# clen



## blunt82 (Dec 3, 2017)

Hi

Running third day of clen, started the dosage of 10mcg on Sunday, today I went for 30 and planning to go for 40 tomorrow. What I have notice is that after even 10mcg I got shakes and all the sides. I don't know if im just very sensitive or its normal thing. Anyone experience with clen can advise?

Cheers

P.


----------



## Cypionate (Jan 17, 2016)

Was reading this earlier, looks like the shakes is a common side

https://www.uk-muscle.co.uk/topic/223870-is-clenbuterol-worth-it/?do=embed


----------



## blunt82 (Dec 3, 2017)

Thanks

Good topic


----------



## Sasnak (Oct 11, 2016)

blunt82 said:


> Hi
> 
> Running third day of clen, started the dosage of 10mcg on Sunday, today I went for 30 and planning to go for 40 tomorrow. What I have notice is that after even 10mcg I got shakes and all the sides. I don't know if im just very sensitive or its normal thing. Anyone experience with clen can advise?
> 
> ...


 I'd ignore the supposed dose and go by the sides. Ugl Clen can be massively under or overdosed. Consider that 1mcg is just 0.001mg makes it easy to see how easy it is to get dosing wrong. If you are shaking like Michael J Fox it's doing it's thing. Based on what you've said DONT exceed 50, even when you get used to it and the shakes subside a little. It'll still be working and you don't want to od on it.

Edit - long half life so it builds up in your system and stays there for quite a while.


----------



## blunt82 (Dec 3, 2017)

I have reached 80 on Monday and not increasing anymore...


----------



## trapman (Nov 24, 2010)

Have you noticed anything with cardiovascular improvement or breathing more easy. Just in general like walking around or going up stairs.

Traps


----------



## Cypionate (Jan 17, 2016)

Started Clen 3 days ago, took 40mcg on day 1, was too much to start with, so dropped to 20mcg for day 2 and up to 30mcg day 3, will stick to 30mcg for day 4, then think about going back to 40mcg

40mcg gave me the shakes and racing heart beating out of my chest and in my ears all day, 20mcg gave me the shakes only, 30mcg shakes only

Probably won't go above 60mcg even if sides subside

Not noticed any difference in breathing or cardiovascular other than racing heart


----------



## trapman (Nov 24, 2010)

Thank you Cyp.
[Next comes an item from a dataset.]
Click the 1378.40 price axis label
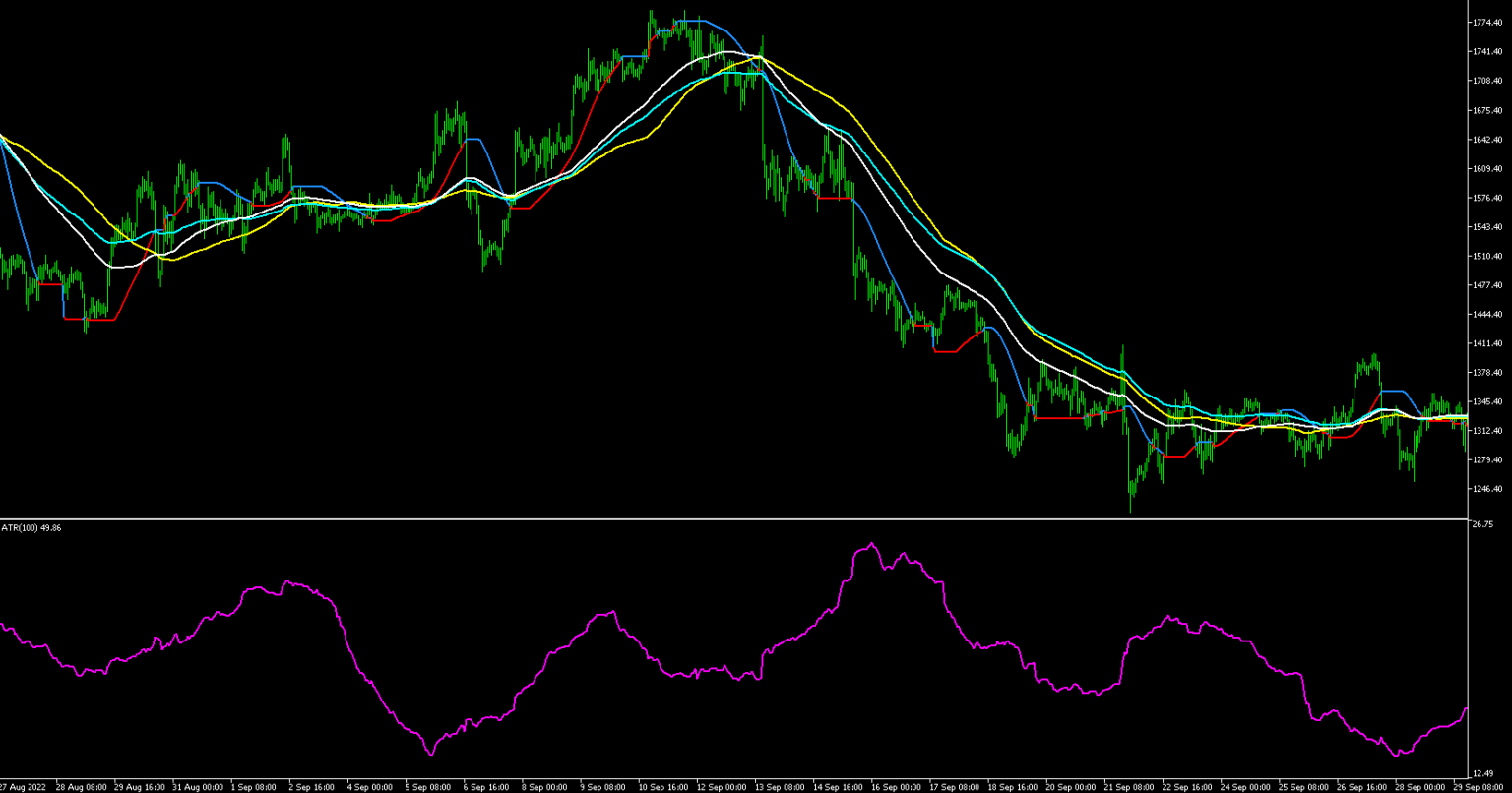This screenshot has width=1512, height=793. (x=1486, y=373)
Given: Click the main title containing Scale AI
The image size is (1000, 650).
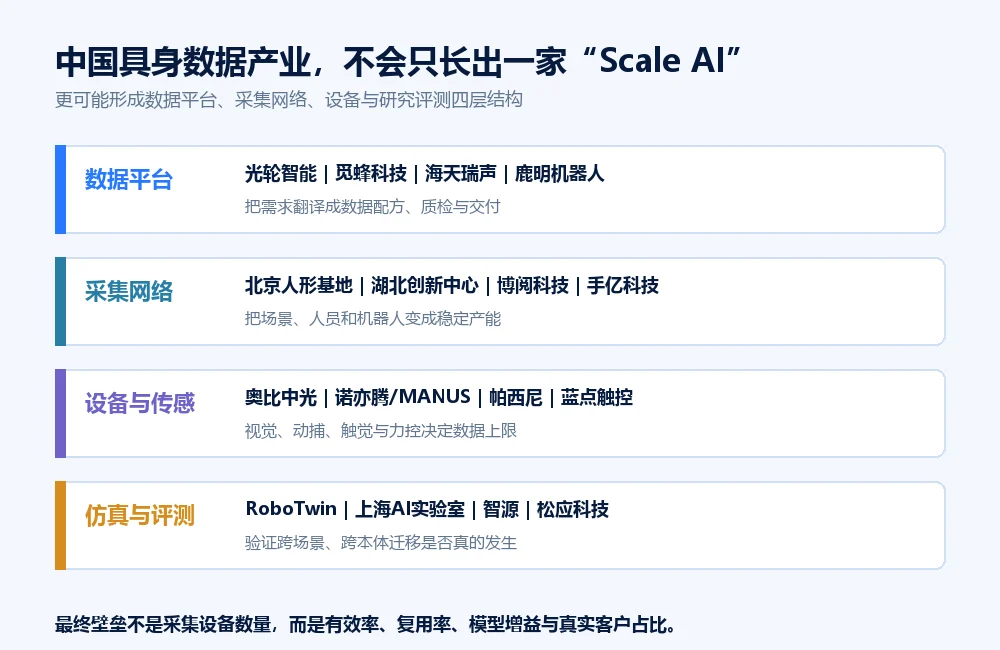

Sounds like potent stuff and what is your main reason to use clen. Fat loss??


----------



## Cypionate (Jan 17, 2016)

Yea, I'd always been slim and had visible abs into my 20s, but over the last 10 years had piled on some weight, lost most of it now but still got some stubborn belly fat that doesn't want to shift, coming to the end of my cycle this week so thought I'd get a head start with the clen for when I cruise & cut


----------



## trapman (Nov 24, 2010)

Ok mate cool thank you. It's something I will try in future next year now. Always had belly fat that won't go anywhere and even when on strict diet and loads of cardio through playing sports.


----------



## trapman (Nov 24, 2010)

Sorry Blunt for slight high jack on thread

Traps


----------



## Cypionate (Jan 17, 2016)

trapman said:


> Ok mate cool thank you. It's something I will try in future next year now. Always had belly fat that won't go anywhere and even when on strict diet and loads of cardio through playing sports.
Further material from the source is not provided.